Data supplied
========================================

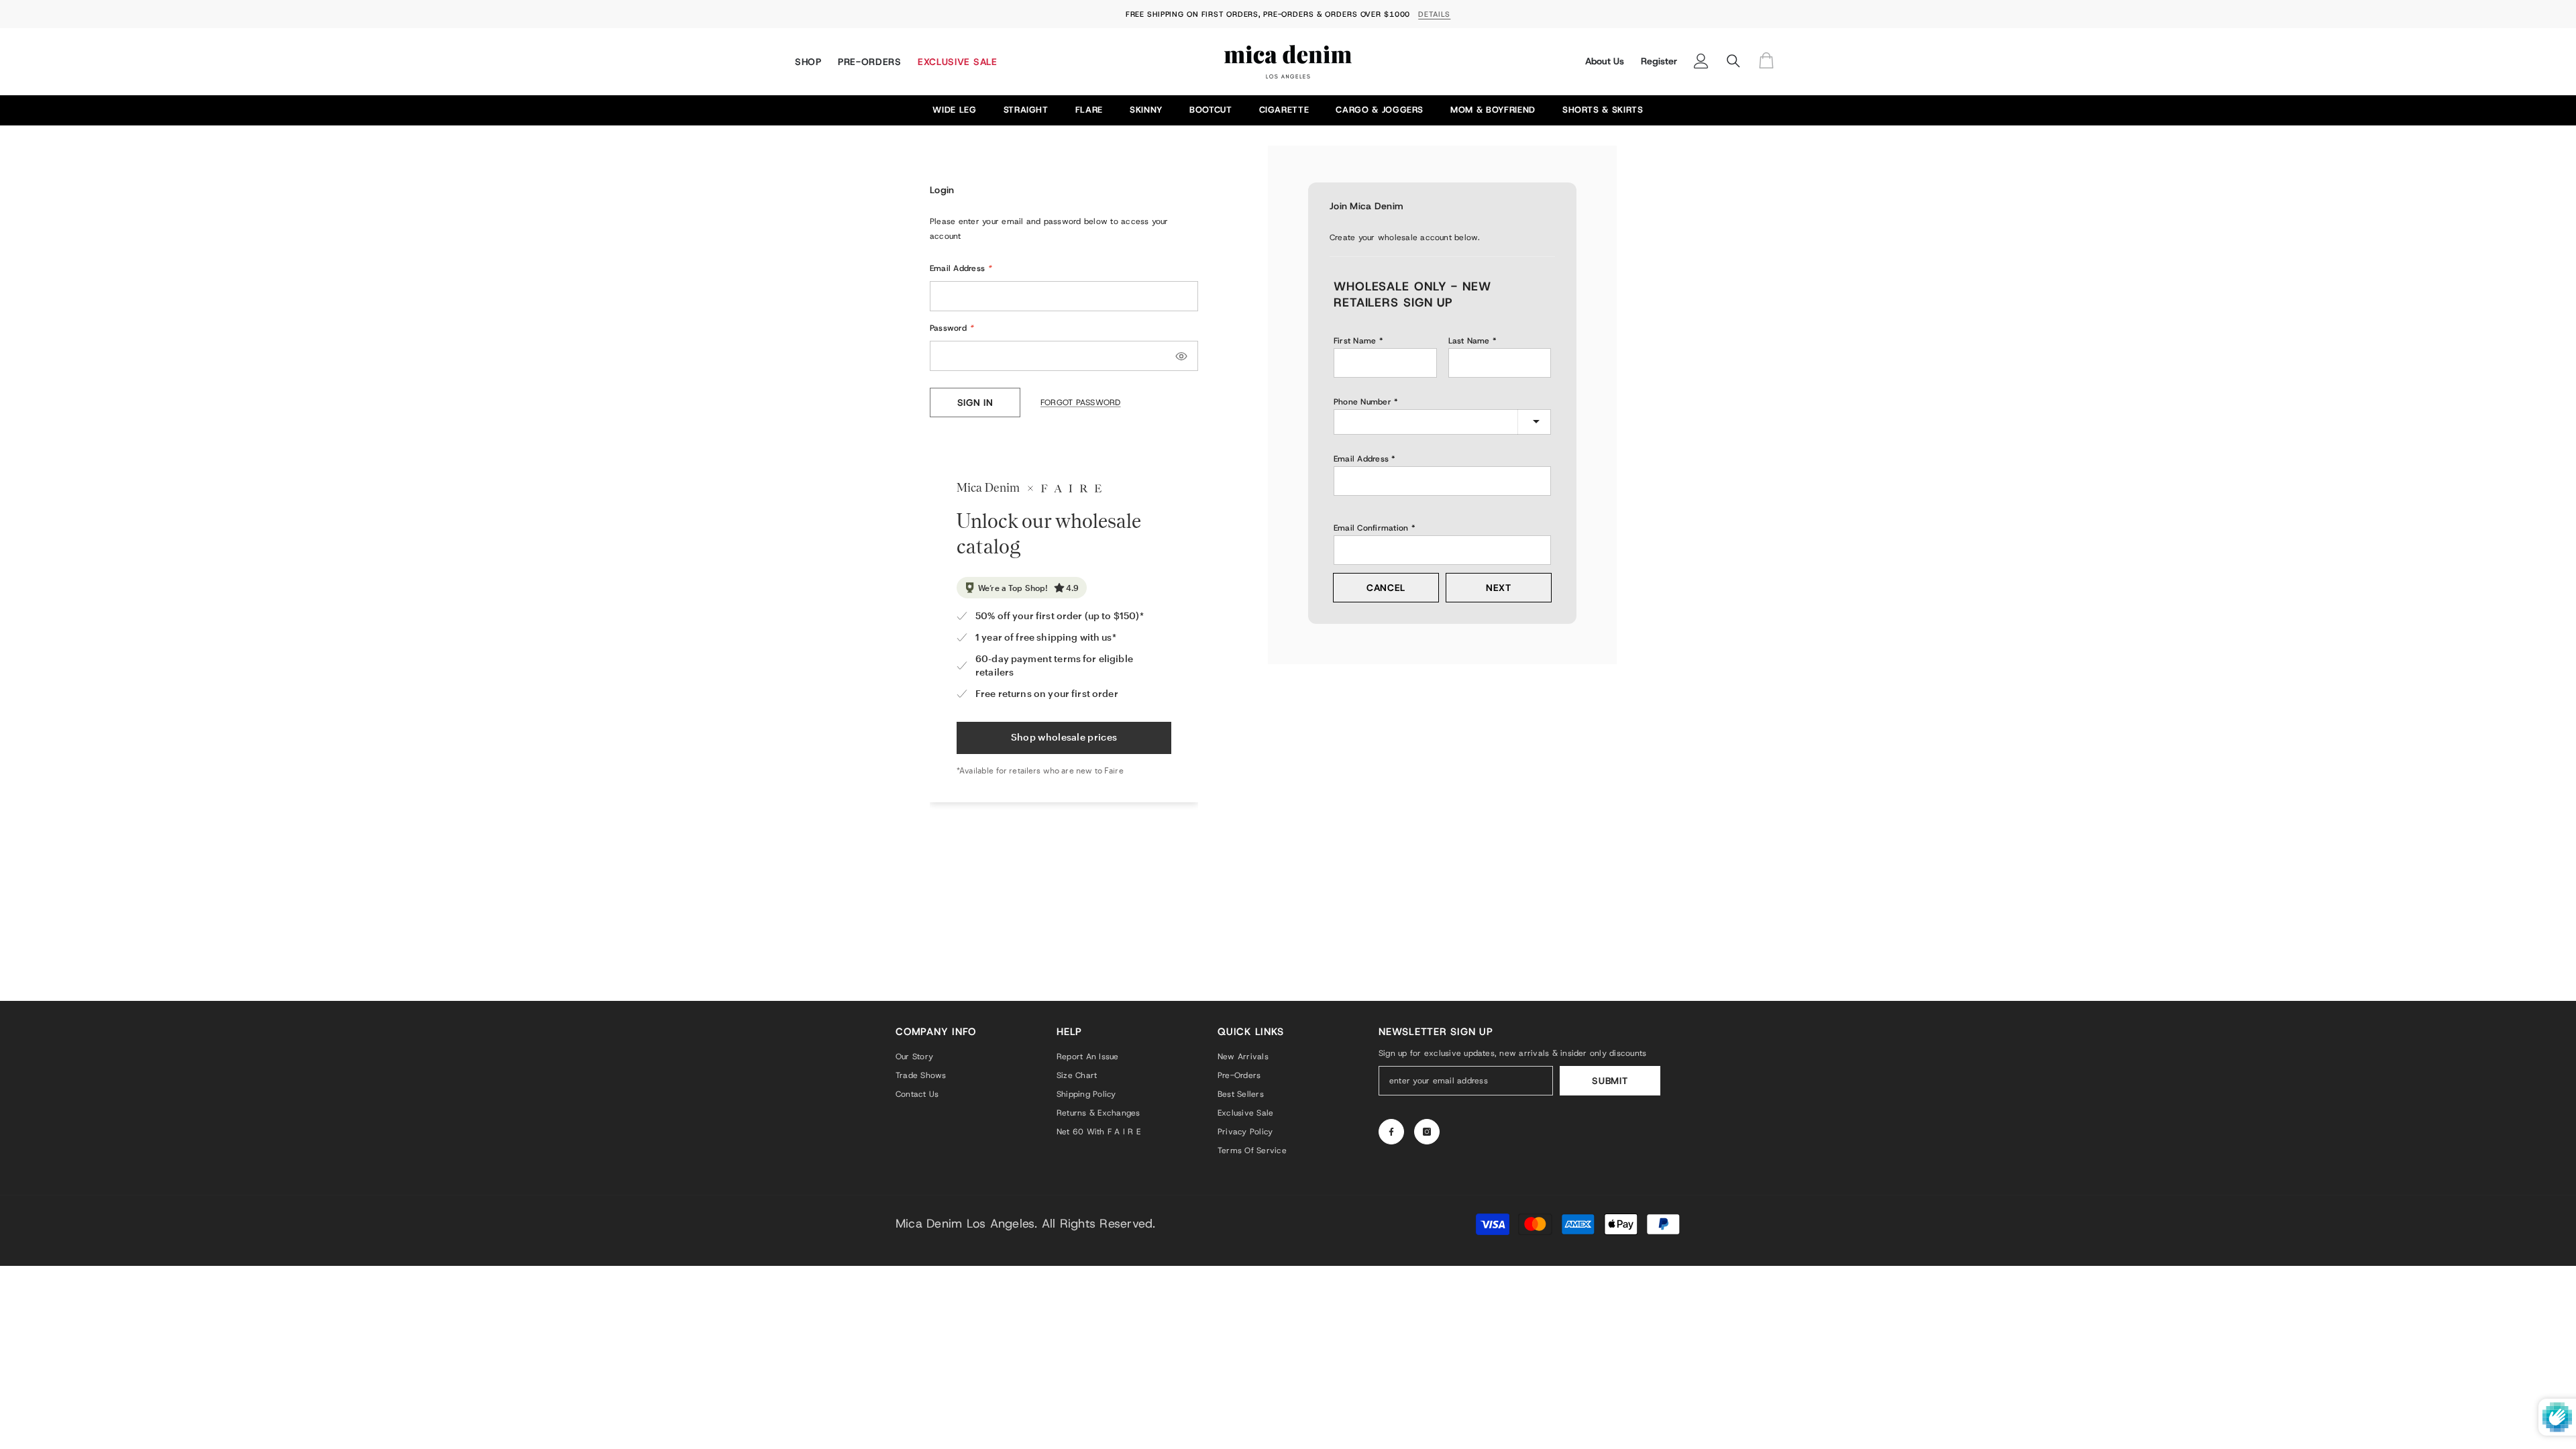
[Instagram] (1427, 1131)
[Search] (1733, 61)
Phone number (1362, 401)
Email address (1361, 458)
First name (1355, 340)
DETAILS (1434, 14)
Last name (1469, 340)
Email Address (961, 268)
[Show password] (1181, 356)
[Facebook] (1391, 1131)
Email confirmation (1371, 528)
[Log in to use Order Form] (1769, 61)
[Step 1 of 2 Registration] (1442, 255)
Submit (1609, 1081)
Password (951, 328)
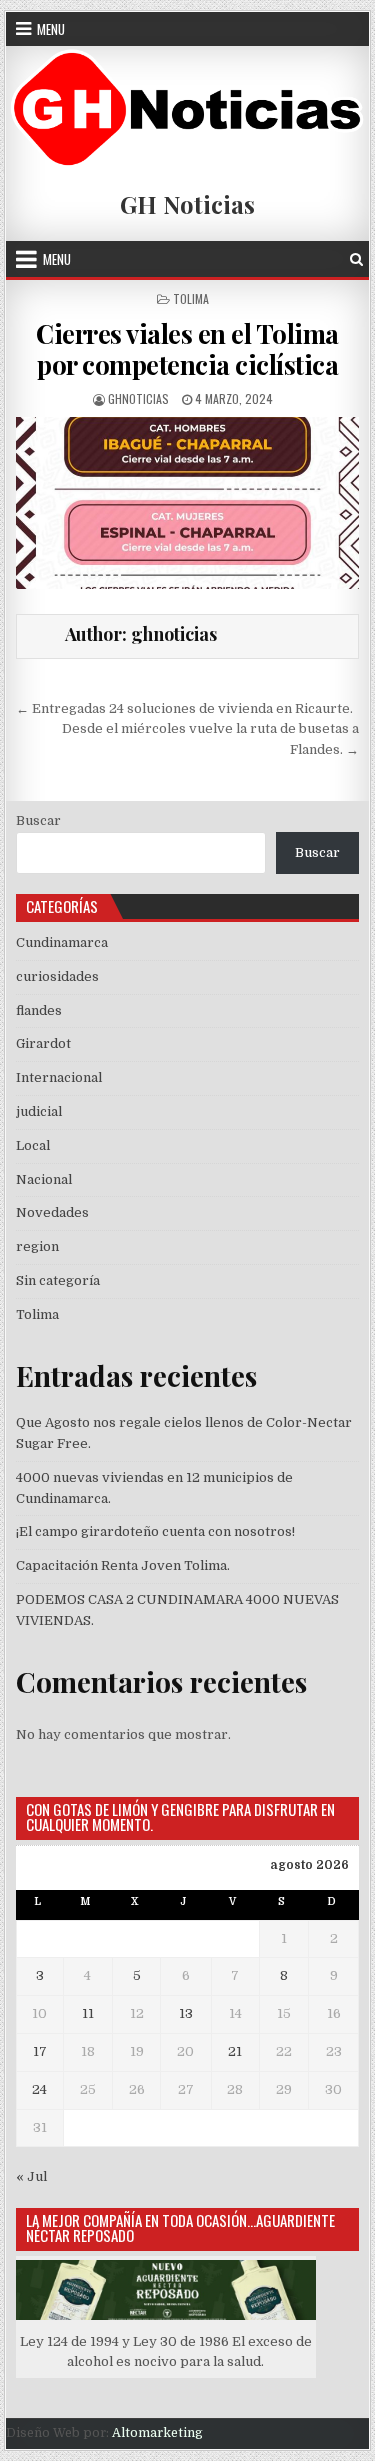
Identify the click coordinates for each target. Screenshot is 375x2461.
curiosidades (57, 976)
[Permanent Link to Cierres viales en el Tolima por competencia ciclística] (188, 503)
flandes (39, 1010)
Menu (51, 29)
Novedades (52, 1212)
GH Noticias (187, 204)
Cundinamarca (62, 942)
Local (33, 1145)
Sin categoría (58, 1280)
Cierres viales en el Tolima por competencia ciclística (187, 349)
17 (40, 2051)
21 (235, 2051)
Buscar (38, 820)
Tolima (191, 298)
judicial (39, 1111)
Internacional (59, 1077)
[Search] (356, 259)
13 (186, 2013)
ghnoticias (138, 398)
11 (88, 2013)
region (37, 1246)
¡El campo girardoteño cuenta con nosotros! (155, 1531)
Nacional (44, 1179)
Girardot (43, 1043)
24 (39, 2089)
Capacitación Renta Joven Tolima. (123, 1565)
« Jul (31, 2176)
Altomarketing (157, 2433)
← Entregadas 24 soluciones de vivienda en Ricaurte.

========================================

Exercise directions
Copy out exactly, with no pictures, the lines of the data from the first one through the line bearing "[Log in to use Order Form] (1769, 61)".

Task response
[Instagram] (1427, 1131)
[Search] (1733, 61)
Phone number (1362, 401)
Email address (1361, 458)
First name (1355, 340)
DETAILS (1434, 14)
Last name (1469, 340)
Email Address (961, 268)
[Show password] (1181, 356)
[Facebook] (1391, 1131)
Email confirmation (1371, 528)
[Log in to use Order Form] (1769, 61)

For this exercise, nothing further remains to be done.